LONDON: Pakistan is set to become the top-weighted country in JPMorgan’s planned frontier market local currency bond index, according to investors familiar with the process, marking a potential boost for Pakistan’s local debt market.
Sources briefed on the consultations said JPMorgan is finalising the structure of the new index, which is expected to track bonds from more than 20 frontier economies. Pakistan is projected to receive one of the largest allocations alongside countries such as Egypt, Vietnam, Kenya, Morocco, Nigeria, Sri Lanka and Bangladesh.
Fund managers involved in discussions said the index could include between 20 and 25 countries, with individual country weightings capped at around 8 to 10 percent. Only bonds with a minimum size equivalent to $250 million and at least 2.5 years remaining maturity are expected to qualify.
JPMorgan has declined to comment publicly on the plans.
Market participants said the bank aims to share a formal framework by mid-year, with a potential launch expected next year. Some investors believe an initial announcement could come earlier, possibly in the coming months.

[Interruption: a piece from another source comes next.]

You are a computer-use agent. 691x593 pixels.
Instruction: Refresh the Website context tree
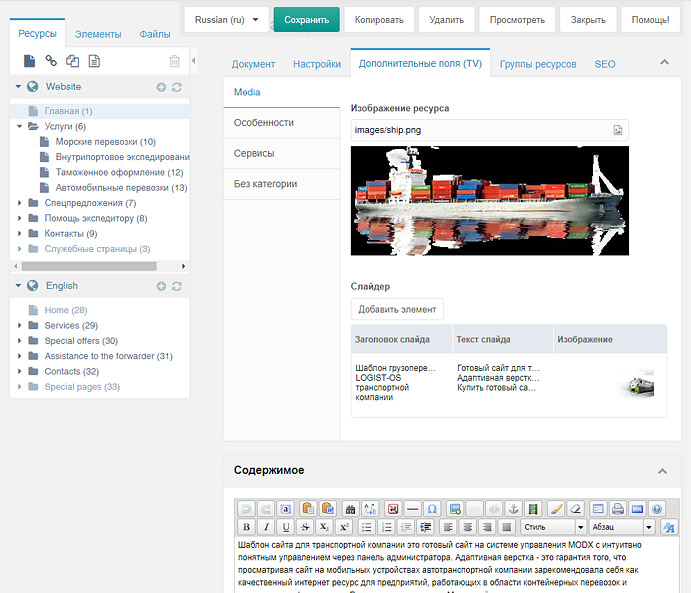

Analysts expect the new index to help deepen frontier market local currency bond markets, an objective long supported by international financial institutions seeking to reduce reliance on hard-currency borrowing.
Global asset managers estimate that tradable frontier local currency debt has expanded sharply over the past decade, reaching close to $1 trillion, as investors increasingly look beyond traditional emerging markets for higher yields.
Pakistan’s inclusion as a leading component could improve foreign investor visibility of its domestic bond market and support broader capital inflows, at a time when frontier economies are gaining attention amid shifting global investment trends.